Alego aprova divisão do teto de gastos entre os Poderes
25 junho 2026 às 17h21

COMPARTILHAR
A Assembleia Legislativa de Goiás (Alego) aprovou, nesta quinta-feira, 25, o projeto de lei de autoria do Governo de Goiás que regulamenta a distribuição interna do limite global anual de despesas primárias do Estado no âmbito do Programa de Pleno Pagamento de Dívidas dos Estados, o Propag.
Na prática, a proposta enviada pelo governador Daniel Vilela estabelece critérios para definir, atualizar e controlar os limites individualizados destinados aos Poderes e órgãos autônomos. O texto em questão disciplina a divisão do teto global de gastos entre o Poder Executivo, o Tribunal de Justiça, a Assembleia Legislativa, os tribunais de contas, o Ministério Público e a Defensoria Pública, mas sem alterar a metodologia federal de cálculo do limite global de despesas.
De acordo com o governo do Estado, a necessidade da regulamentação surgiu após a criação do Propag. Com a mudança, o artigo 41 do Ato das Disposições Constitucionais Transitórias (ADCT) da Constituição de Goiás passou a prever limites para as despesas primárias empenhadas por cada Poder e órgão autônomo, além de autorizar a edição de legislação estadual para disciplinar a repartição do teto de gastos.

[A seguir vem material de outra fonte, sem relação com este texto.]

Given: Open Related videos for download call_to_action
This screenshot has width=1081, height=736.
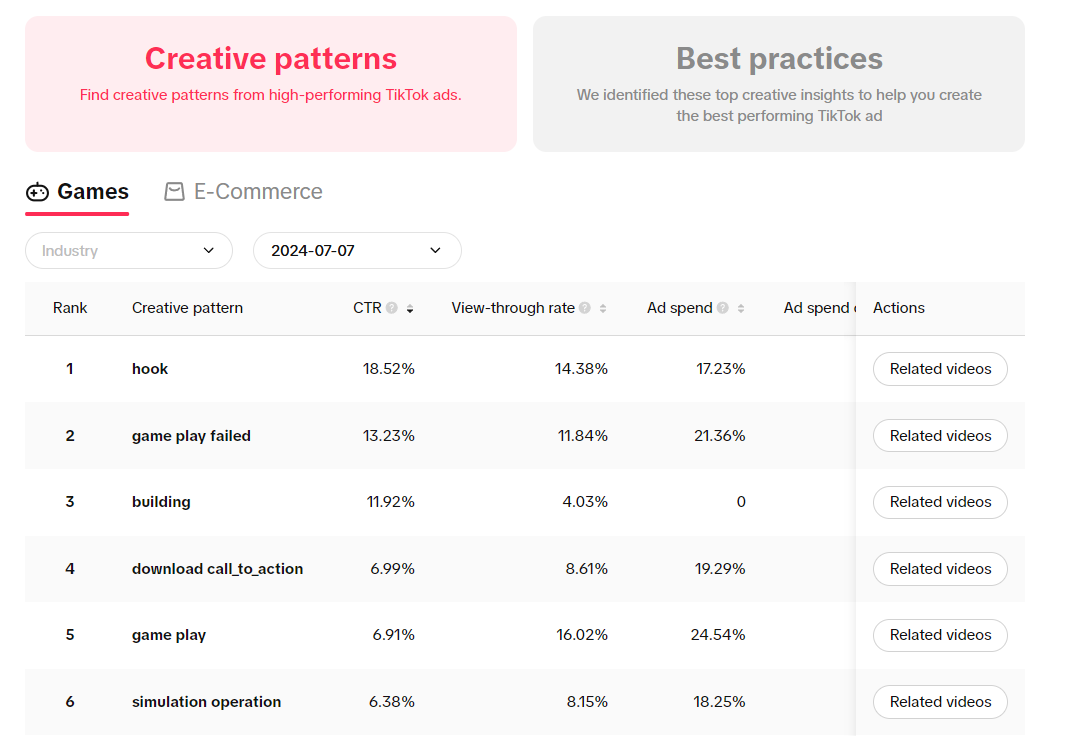Looking at the screenshot, I should point(940,569).
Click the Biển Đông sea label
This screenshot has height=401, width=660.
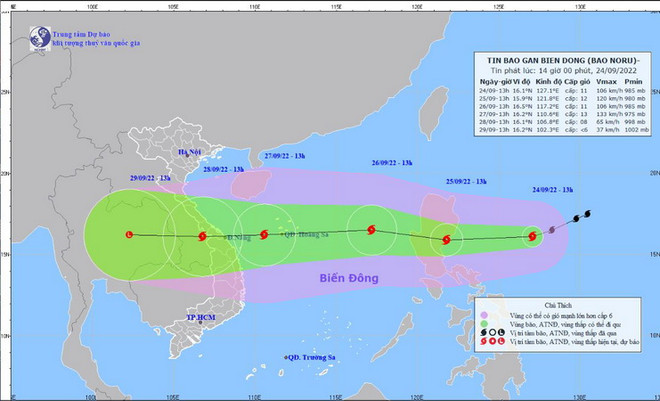pos(349,275)
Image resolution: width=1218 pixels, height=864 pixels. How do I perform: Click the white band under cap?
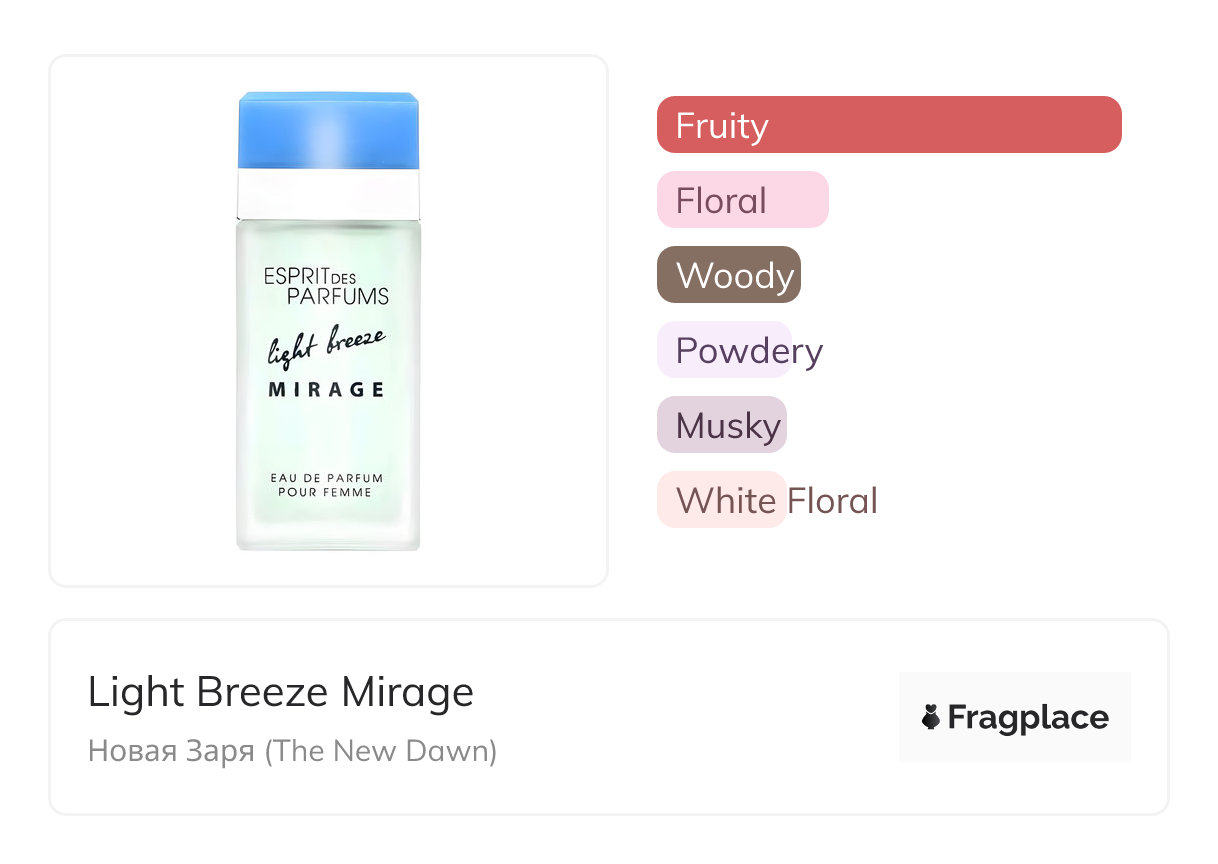click(328, 193)
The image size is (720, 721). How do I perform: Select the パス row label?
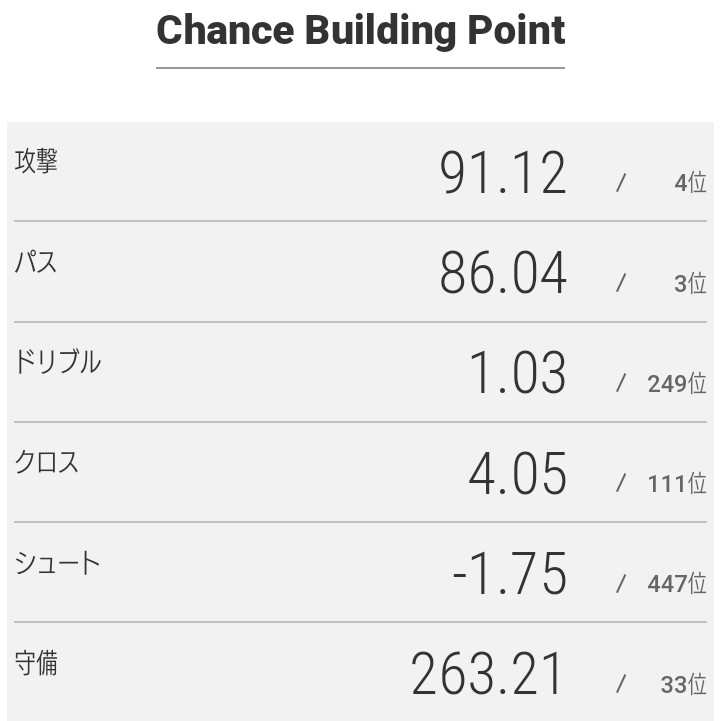pyautogui.click(x=36, y=262)
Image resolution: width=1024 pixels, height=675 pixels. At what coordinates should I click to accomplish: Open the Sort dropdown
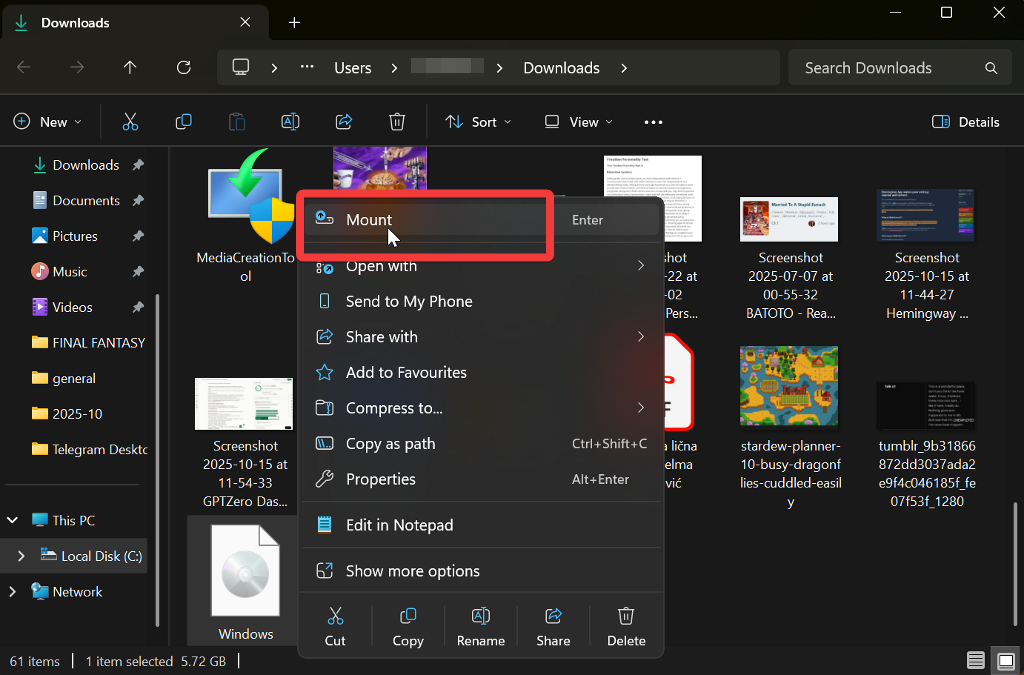point(478,122)
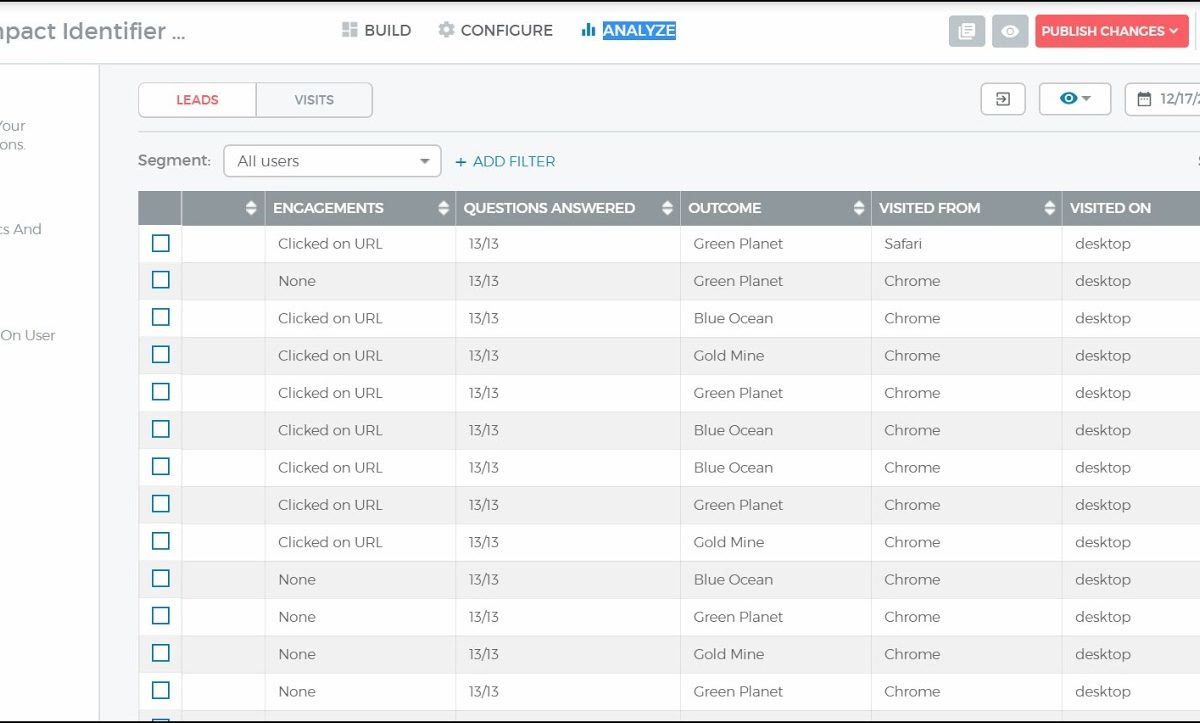1200x723 pixels.
Task: Check the Safari row checkbox
Action: [x=160, y=243]

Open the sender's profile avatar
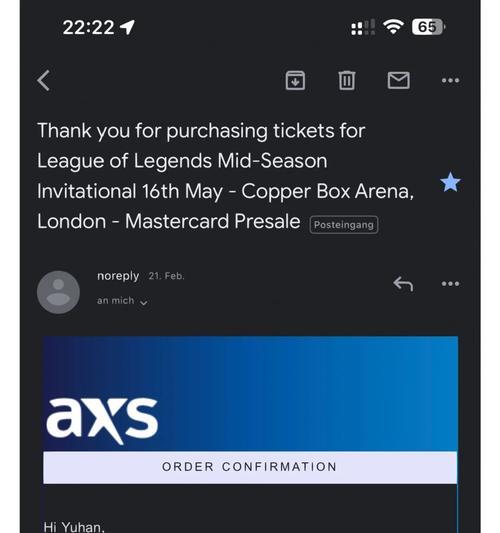pos(58,292)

A Secretaria da Economia argumenta que, embora a metodologia para apuração do limite global anual esteja prevista na legislação federal, é necessária uma norma estadual para regulamentar sua distribuição interna, garantir segurança jurídica, previsibilidade e transparência, além de fortalecer a governança fiscal.
Ao Jornal Opção, a pasta informou que os valores individualizados ainda não foram formalizados, uma vez que o limite global definitivo do Estado depende da formalização do aditivo do Propag.
Leia também: Daniel Vilela propõe regras para divisão do teto de gastos entre os Poderes
Além disso, ainda de acordo com a Secretaria da Economia, o projeto considera para definição desses limites os créditos adicionais vigentes até 30 de junho de 2026, parâmetros que ainda estão em fase de consolidação.
A proposta também define os critérios para repartição dos limites individualizados, estabelece conceitos necessários à operacionalização do controle fiscal, disciplina o tratamento das despesas previdenciárias de inativos e pensionistas e cria mecanismos de transparência, monitoramento e acompanhamento do cumprimento dos limites estabelecidos.
De acordo com a pasta, o objetivo é alinhar a execução orçamentária dos Poderes e órgãos autônomos às exigências do Propag, ampliar a coordenação institucional e reduzir divergências na interpretação das despesas sujeitas à limitação. O texto preserva integralmente os critérios federais para cálculo do limite global anual, tratando apenas da sua distribuição interna para fins de acompanhamento, controle e responsabilização.
Ainda para a Secretaria da Economia, a medida fortalece a governança fiscal do Estado, amplia a transparência na gestão das despesas primárias e contribui para a sustentabilidade das finanças públicas, sem interferir na autonomia constitucional dos Poderes e órgãos autônomos.
Segundo a pasta, a proposta é necessária para a implementação do Propag em Goiás e para garantir maior segurança jurídica na aplicação das regras fiscais previstas na Lei Complementar Federal nº 212/2025.